1-4-3. HDL-cholesterol

  • 男性 < 1.04 mmol/L、女性 < 1.29 mmol/L
df_HDL <- left_join(DEMO, HDL, by="SEQN") %>%
  select(SEQN, RIAGENDR, LBDHDDSI) %>%
  mutate(hdl=ifelse(RIAGENDR==1 & LBDHDDSI<1.04 | RIAGENDR==2 & LBDHDDSI<1.29, 1, 0)) %>%
  select(SEQN, hdl)

Glucose

  • ≧ 6.1 mmol/L或有服用糖尿病藥物
df_GLU <- 
  #合併人口學和血糖資料
  left_join(DEMO, GLU, by="SEQN") %>% 
  #再合併糖尿病問卷資料
  left_join(., DIQ, by="SEQN") %>% 
  #選取欲使用columns
  select(SEQN, LBDGLUSI, DIQ050) %>%
  #若數值≧6.1或問卷中有服用糖尿病藥物記為1,否則記為0
  mutate(glu=ifelse(LBDGLUSI>=6.1 | DIQ050==1, 1, 0)) %>% 
  #選取個案編號與判斷結果
  select(SEQN, glu)

Waist Circumference

  • 男性 ≧ 102 cm、女性 ≧ 88 公分
df_WAIST <- 
  #合併人口學和身體測量資料
  left_join(DEMO, BMX, by="SEQN") %>%
  #選擇欲使用columns
  select(SEQN, RIAGENDR, BMXWAIST) %>% 
  #符合上述條件記為1,否則記為0
  mutate(waist=ifelse(RIAGENDR==1 & BMXWAIST>=102 | RIAGENDR==2 & BMXWAIST>=88, 1, 0)) %>%
  #選取個案編號與判斷結果
  select(SEQN, waist)

MetS or not

df_mets <- 
  #合併人口學和五個判斷標準資料
  join_all(list(DEMO, df_BP, df_TRIGLY, df_HDL, df_GLU, df_WAIST), 
           by="SEQN", type="left") %>% select(1, 47:51) %>% 
         #計算判斷標準資料的遺漏值數目
  mutate(n_na=rowSums(is.na(.)) %>% as.integer(), 
         #計算符合標準(1)的數量
         n_con=rowSums(select(., 2:6), na.rm=T) %>% as.integer()) %>% 
  #選取遺漏值小於3的個案
  filter(n_na < 3) %>% 
         #若符合標準的數量大於3記為1,否則為2,
         #同時將資料改為factor格式
  mutate(mets_l=factor(ifelse(n_con>=3, 1, 2), labels=c("Yes", "No")), 
         #若符合標準的數量大於3記為1,
         #數量小於3且判斷資料無遺漏值記為2,
         #同時將資料改為factor格式
         mets_s=factor(case_when(n_con>=3 ~ 1, 
                                 n_con<3 & n_na==0 ~ 2), labels=c("Yes", "No"))) %>% 
  #選擇個案編號、遺漏值數量與判斷結果
  select(SEQN, n_na, mets_l, mets_s) %>% 
  #將資料格式改為tibble
  tibble::as_tibble()

#與時間長度資料合併
data <- left_join(data, df_mets, by="SEQN")

1-5. BMI data

  • ≧ 25 kg/m2
df_obesity <- 
  #合併人口學和身體測量資料
  left_join(DEMO, BMX, by="SEQN") %>% 
  #數值≧25記為1,否則記為2,同時將資料改為factor格式
  mutate(owob=factor(ifelse(BMXBMI>=25, 1, 2), labels=c("Yes", "No"))) %>% 
  #選擇個案編號與判斷結果
  select(SEQN, owob) %>% 
  #將資料格式改為tibble
  tibble::as_tibble()

#與先前的資料合併
data <- left_join(data, df_obesity, by="SEQN")

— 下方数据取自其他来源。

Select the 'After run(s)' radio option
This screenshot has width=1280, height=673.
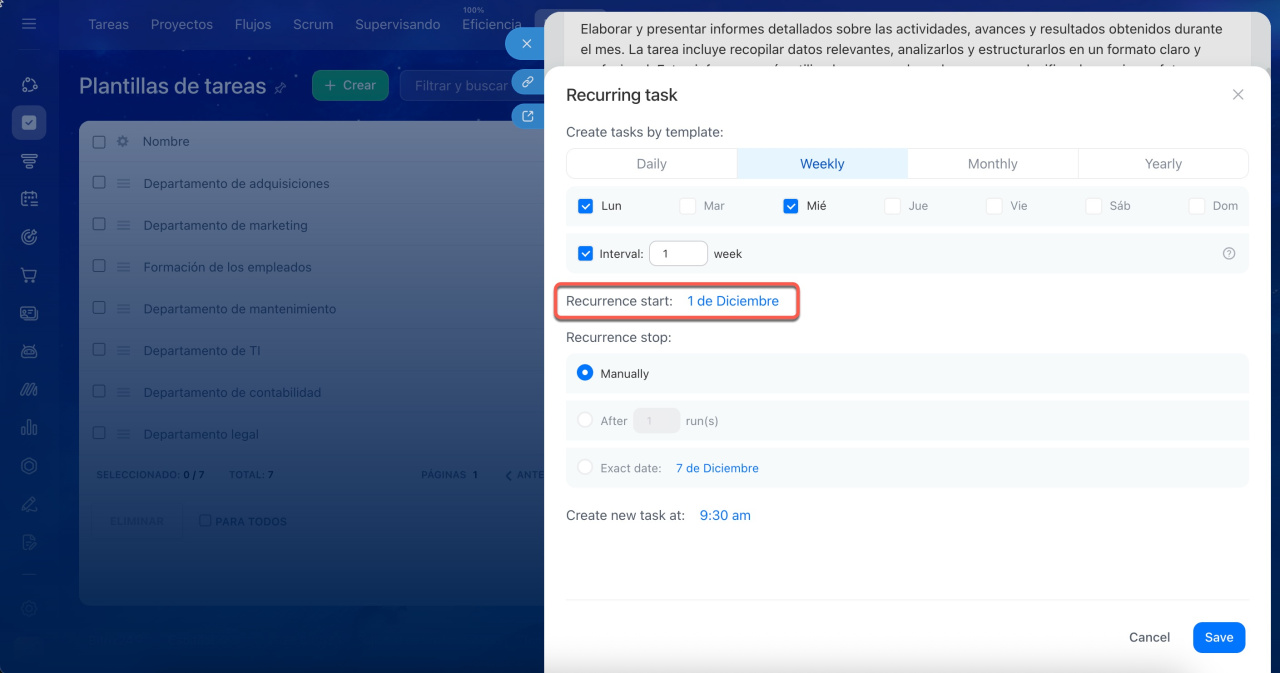(586, 421)
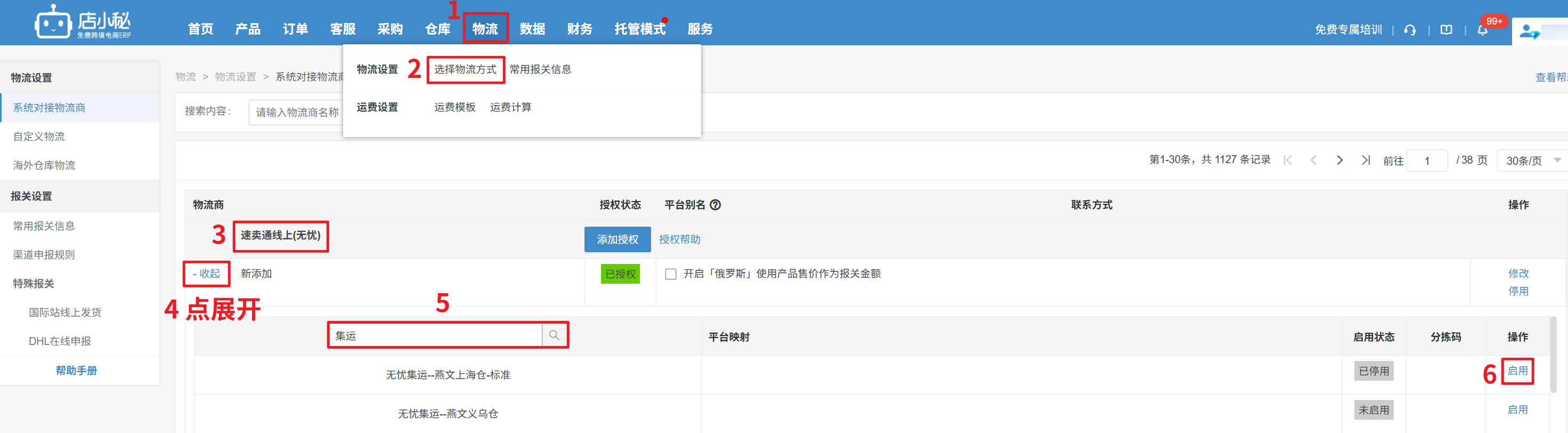Screen dimensions: 1568x433
Task: Select 选择物流方式 in the dropdown menu
Action: [x=465, y=69]
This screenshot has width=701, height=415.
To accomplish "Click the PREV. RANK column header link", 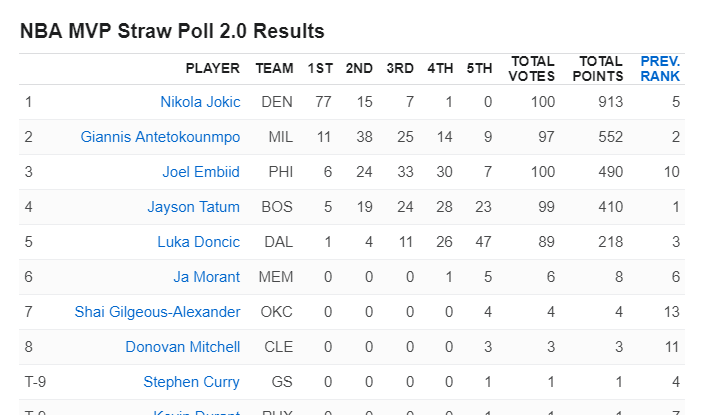I will tap(660, 68).
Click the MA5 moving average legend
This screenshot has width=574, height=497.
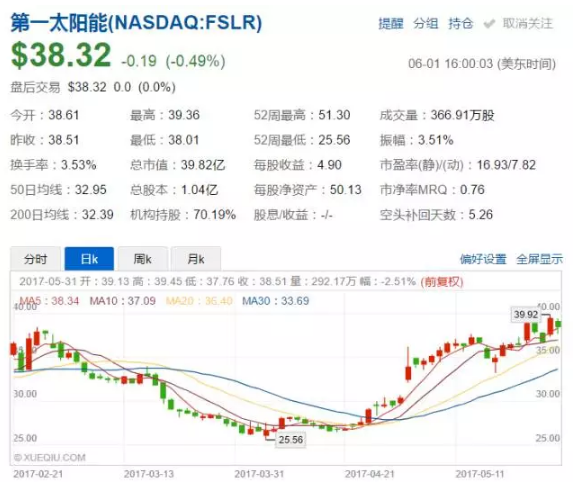tap(49, 301)
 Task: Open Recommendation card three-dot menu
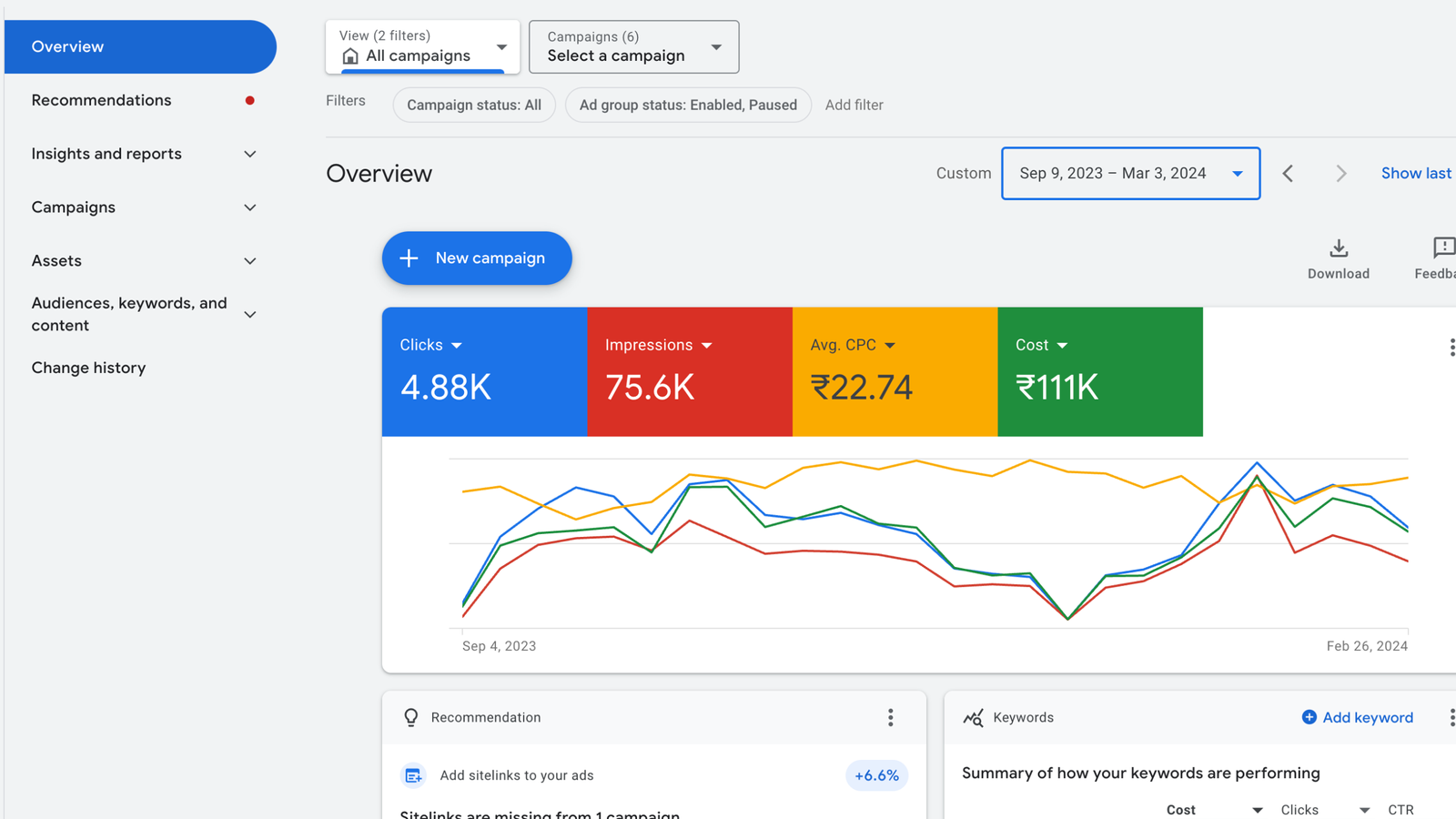click(890, 718)
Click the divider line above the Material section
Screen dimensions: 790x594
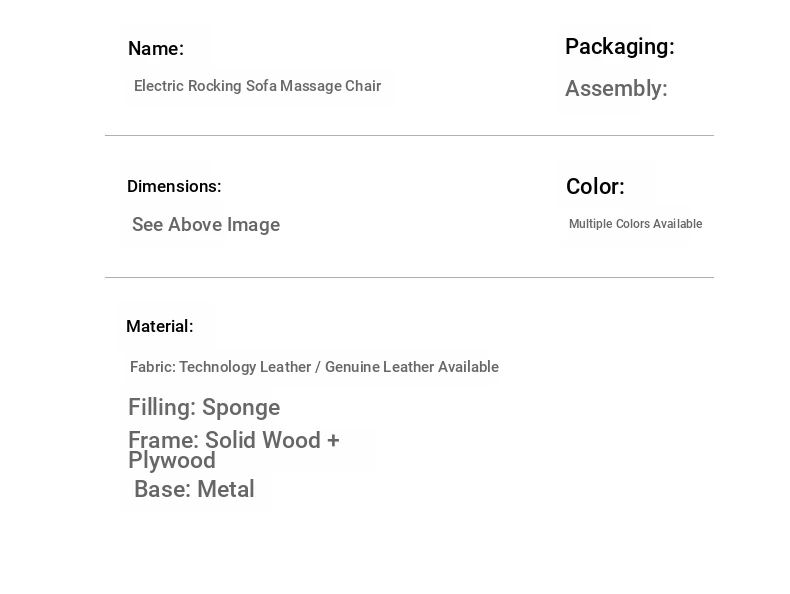coord(409,277)
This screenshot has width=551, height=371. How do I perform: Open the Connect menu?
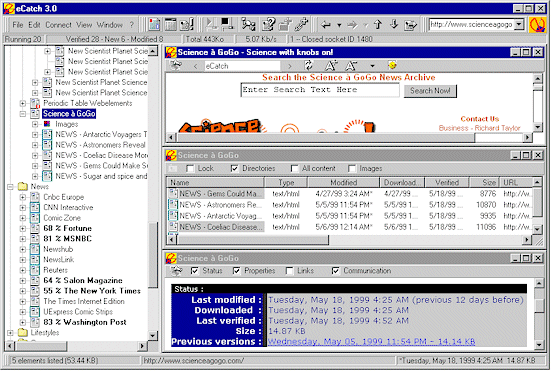click(x=58, y=25)
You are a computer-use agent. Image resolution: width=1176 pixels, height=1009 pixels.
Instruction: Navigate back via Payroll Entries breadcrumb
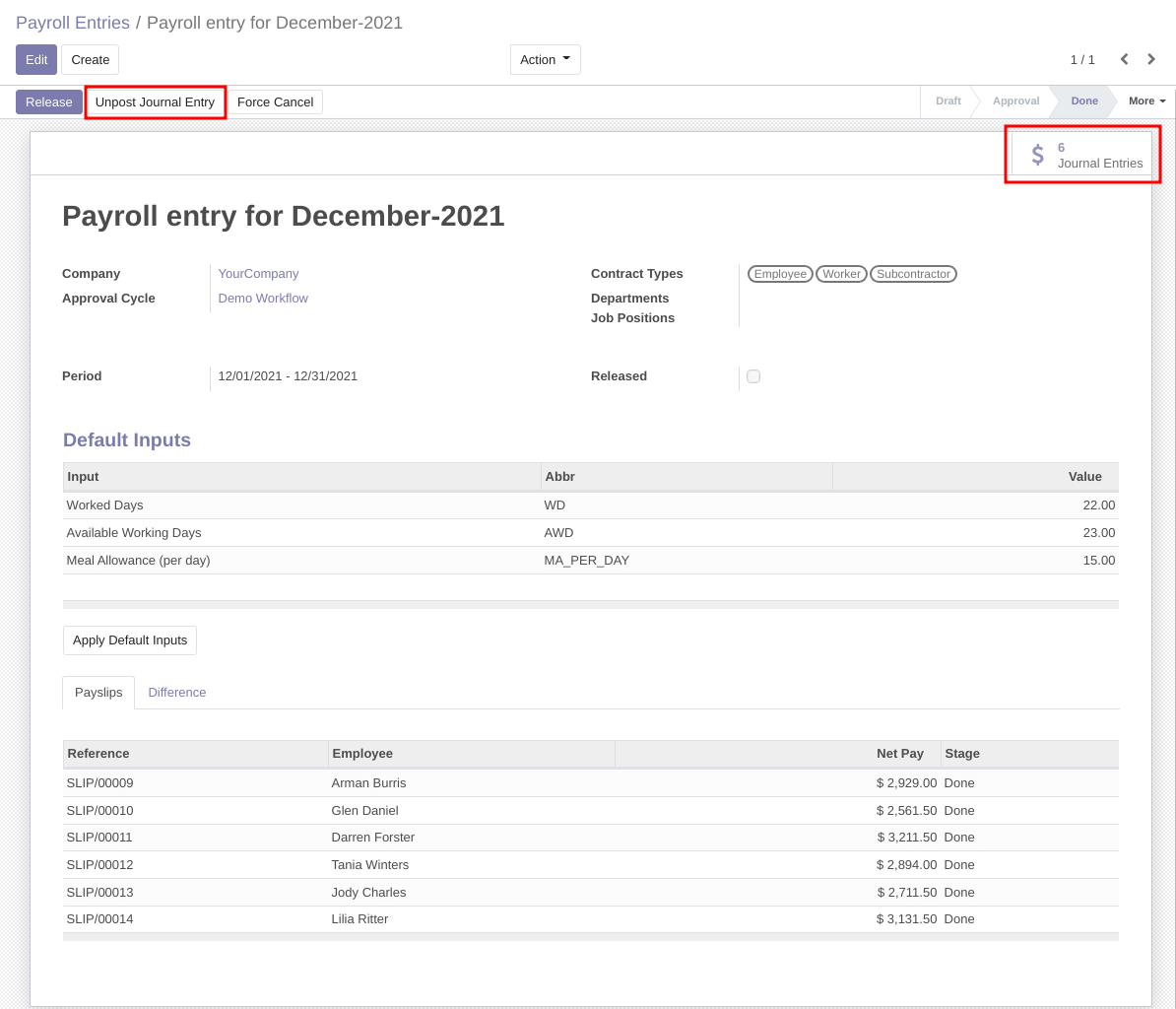pyautogui.click(x=72, y=22)
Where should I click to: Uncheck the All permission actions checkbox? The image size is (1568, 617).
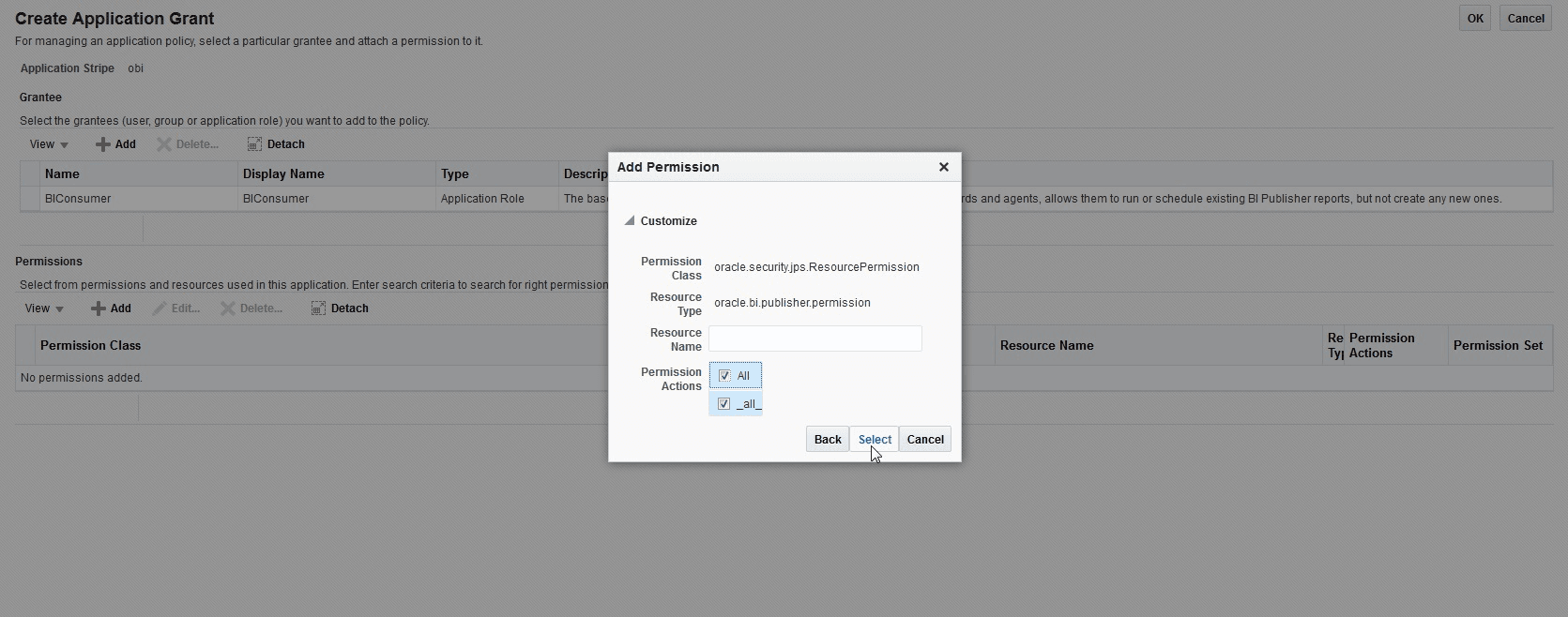(x=724, y=376)
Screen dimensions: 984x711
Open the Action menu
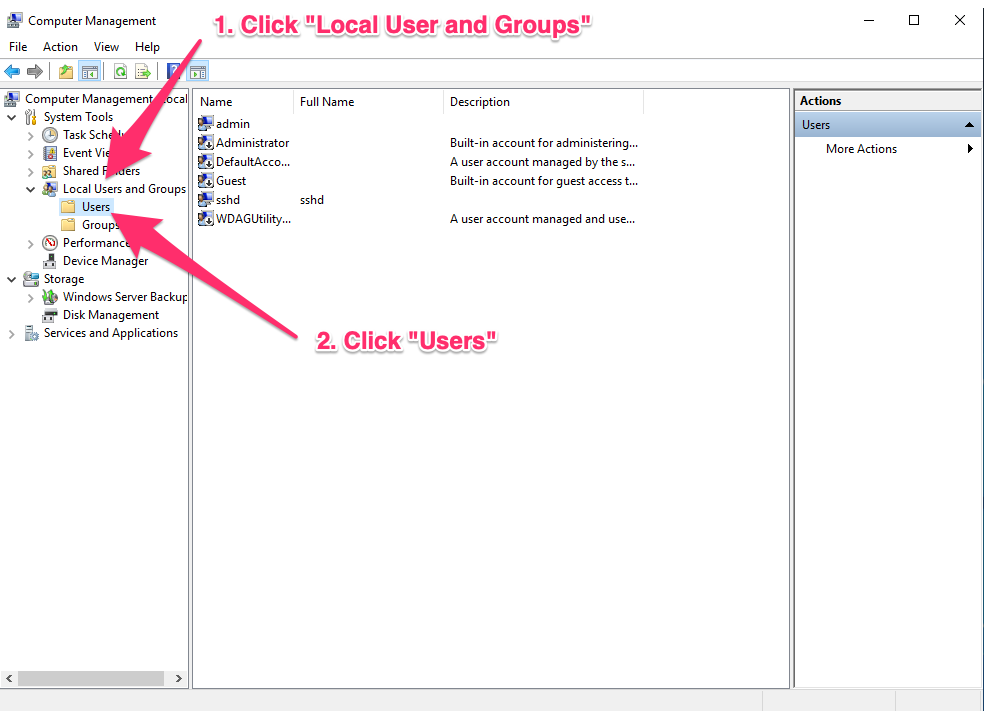pos(60,46)
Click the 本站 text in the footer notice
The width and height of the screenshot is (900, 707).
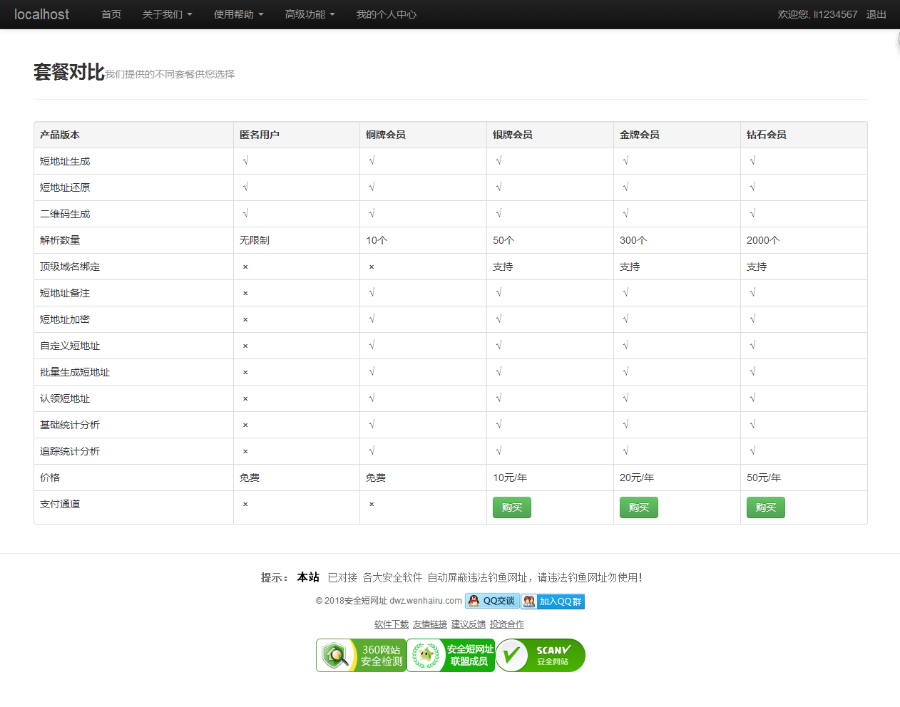pos(308,577)
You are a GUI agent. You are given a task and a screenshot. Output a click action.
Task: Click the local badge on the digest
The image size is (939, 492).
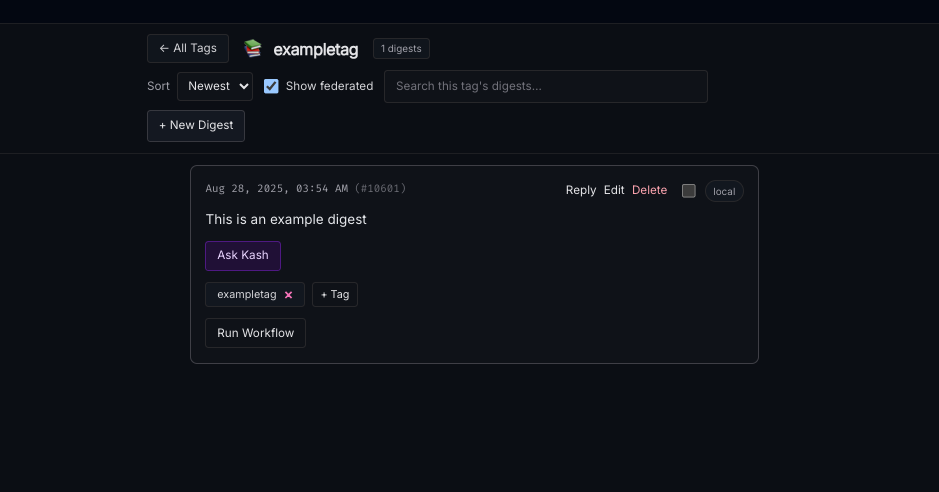coord(724,191)
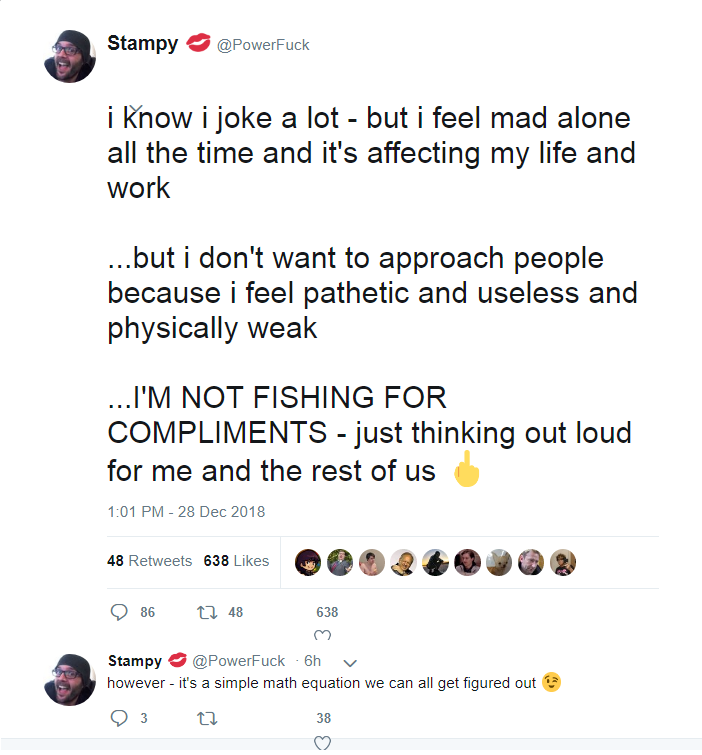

1-6. Body Composition Data

  • Fat Mass Index (FMI, kg/m2)
  • Lean Mass Index (LMI, kg/m2)
df_bodycom <- 
  #合併人口學、身體組成和身體測量資料
  join_all(list(DEMO, DX, BMX), by="SEQN", type="left") %>% 
  #選擇欲使用columns
  select(SEQN, DXDTOFAT, DXDTOTOT, BMXHT) %>% 
         #將單位改為kg
  mutate(total_fat=DXDTOFAT/1000, 
         lean_mass=(DXDTOTOT - DXDTOFAT)/1000, 
         #計算fat mass index
         fmi=total_fat/((BMXHT/100)^2), 
         #計算lean mass index
         lmi=lean_mass/((BMXHT/100)^2)) %>% 
  #選擇個案編號、FMI和LMI
  select(SEQN, fmi, lmi) %>% 
  #將資料格式改為tibble
  tibble::as_tibble()

#與先前資料合併
data <- left_join(data, df_bodycom, by="SEQN")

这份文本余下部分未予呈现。